═════ RECORDS SHOWN

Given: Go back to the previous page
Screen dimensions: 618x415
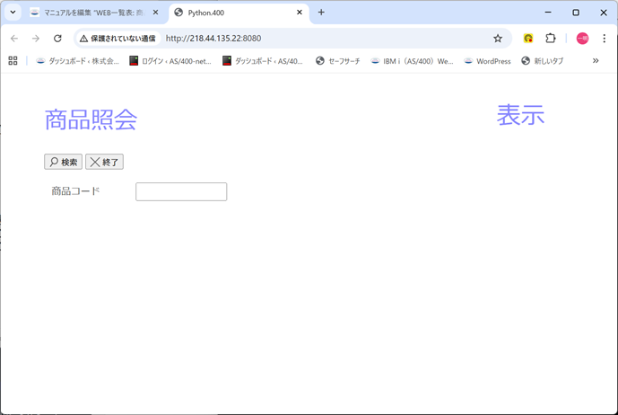Looking at the screenshot, I should tap(13, 39).
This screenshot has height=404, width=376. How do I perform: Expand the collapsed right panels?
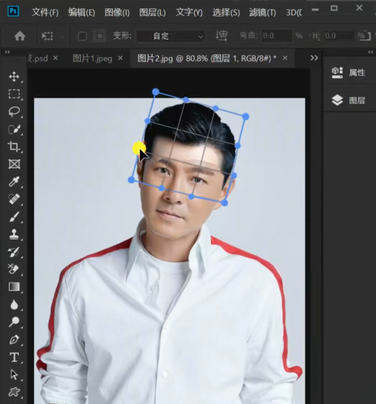371,52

══════════

▶ _WHAT YOU WILL DO_: Exactly the lines from the one holding "This screenshot has" to the last line of the records above should be duplicated, with no pictures among them.

▶ _SOLUTION BELOW_:
This screenshot has height=404, width=376. How do I perform: Expand the collapsed right panels?
371,52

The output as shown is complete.